Sur ces mots, elle repartit en silence, abandonnant le roi abasourdi.
Revenons à la population. Qu'ont-ils fait après l'euphorie de leur réveil ? Eh bien c'est très simple : rien. Après l'annonce, la réalité envahit de nouveau la ville et le peuple se rappela à qui il appartenait. Quelques heures plus tard, ils étaient redevenus le troupeau de moutons obéissant à leur berger, laissant l’argent sur les pavés et reprenant leur quotidien. À force d'accepter la cruauté, ils ne pouvaient imaginer vivre autre chose.
Lios, assistant à ce spectacle, rit du haut de sa tour et annonça le soir même, par les haut-parleurs qui avaient été porteurs d'espoir quelques heures auparavant :
- Peuple de la Terre, je vous ordonne de retrouver le démon qui a voulu vous empoisonner l'esprit. Pour cela, sur chaque mur, écran et fenêtre, un portrait du coupable sera affiché. Pour chaque semaine où elle restera cachée, j'exécuterai mille personnes.
Encapuchonnée dans une ruelle, la femme disparut dans l'ombre, un sourire accroché aux lèvres.
C'est ainsi que la chasse commença. On amenait les membres de sa propre famille aux gardes et la moindre ressemblance devenait un prétexte au massacre. Et comme toujours, personne ne sentit une once d'envie de se rebeller. Donner une raison de les tuer à des esclaves était déjà beaucoup après tout.

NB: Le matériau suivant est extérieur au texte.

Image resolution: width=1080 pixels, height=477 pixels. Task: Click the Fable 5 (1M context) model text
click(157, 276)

Deux semaines passèrent, deux mille exécutions. La coupable s’était évanouie dans la nature et pourtant une rumeur courait : la fugitive passait derrière les gardes et tuait au hasard les passants qui se trouvaient sur son passage. Alors, l'improbable se produisit. Le peuple se rebella, non pas contre leur tyran mais contre celle qui, en plus de voler leur dirigeant, les massacrait par pur plaisir.
Le jour de la troisième exécution, elle apparut sur l'estrade où les condamnés montaient pour se faire assassiner. Elle se plaça devant les victimes à genoux pour regarder droit dans les yeux le roi qui tenait un des fusils servant à son massacre hebdomadaire. Le roi, satisfait, s’exclama :
- Toi, démone, tu as laissée mourir deux mille membres de mon peuple après leur avoir fait croire que tes actes valaient mieux que les miens. Eh bien, demandons leur qui de nous deux est le Diable.

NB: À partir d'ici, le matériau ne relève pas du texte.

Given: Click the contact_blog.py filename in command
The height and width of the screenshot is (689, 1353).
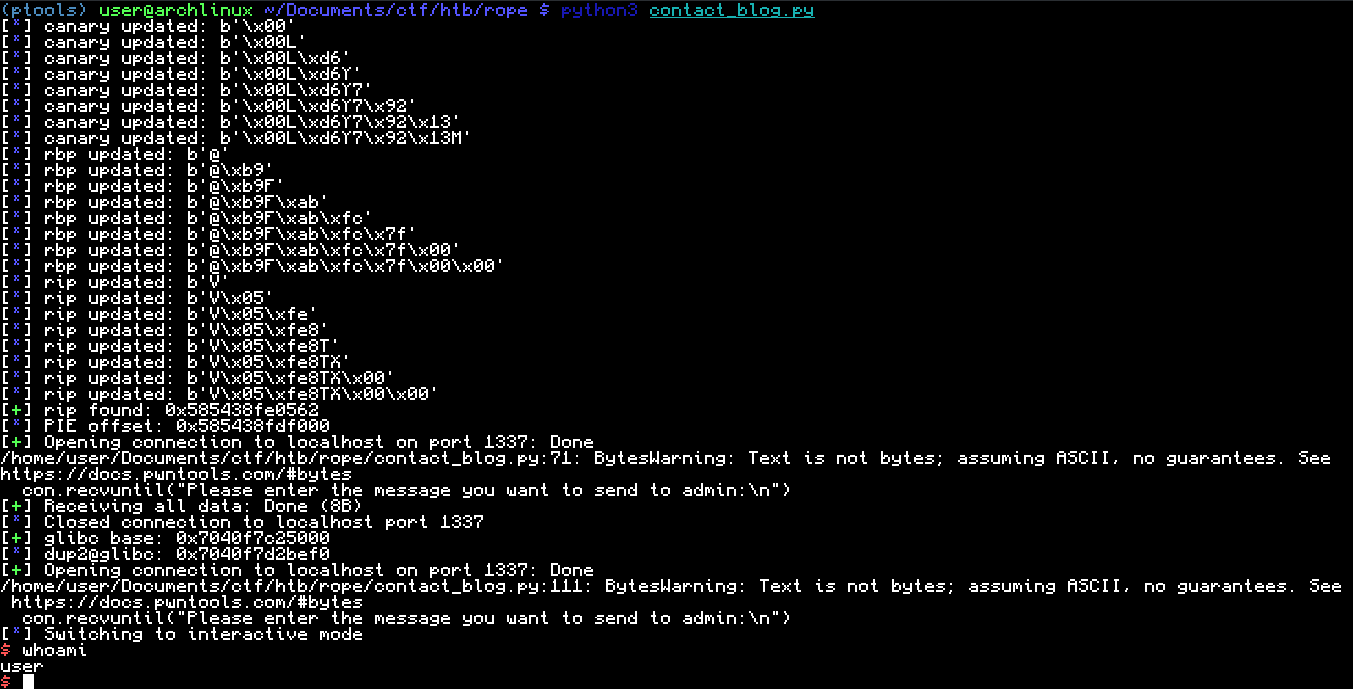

Le lourd silence laissa place à la révolte des habitants contre la voleuse. Dans ce vacarme, des voix qui ne semblaient avoir plus rien à perdre montaient, plus fortes. Ces plaintes désignaient Lios comme coupable.
Devant ce nouveau mouvement, la criminelle s’adressa au roi :
- Vous savez quel est votre problème ? Si un homme vous donne du pouvoir, cela signifie pour vous que toute la terre vous est redevable. Alors je suis ici pour vous rappeler la vérité : vous ne valez pas mieux que les gens que vous choisissez de tuer.
Sur ces mots elle se mit devant le roi et parla au peuple.
- TAISEZ-VOUS !
Le silence se fit et plus personne n’osa bouger.
- N'avez-vous pas honte ? Je m'appelle Anna et je suis plus forte, intelligente et vivante qu'aucun d'entre vous. Je suis forte parce que je n'ai plus peur de rien. Je n'ai plus peur car j'ai compris qu'il vaut mieux mourir en se sacrifiant que de baisser la tête devant la volonté d'un imbécile. Je suis plus intelligente car je comprends que le monde peut être changé en un instant et que l'espoir peut dominer n'importe quelle arme. Vous oubliez qu'un fusil peut être cassé mais pas une âme, qu'une parole peut changer une vie et qu'un murmure a le pouvoir de modifier le destin. Je suis plus vivante car je choisis de n'obéir qu'à la justice et non au pouvoir d'un Dieu autoproclamé.
À la fin de ce discours, elle tua ses opposants et le dictateur. Le massacre terminé, elle disparut sans laisser de trace. Seules des rumeurs coururent sur des meurtres atroces n’ayant pour victimes que des hommes répugnants. Alors les chuchotements devinrent légendes, associant la meurtrière à la cruauté de ses victimes.
Depuis ce jour, ce pouvoir fut nommé malédiction de Lios. Son mythe fut conté dans les Mondes entiers pour ne jamais oublier que cette Capacité sera utilisée sans aucune retenue face à la folie des hommes.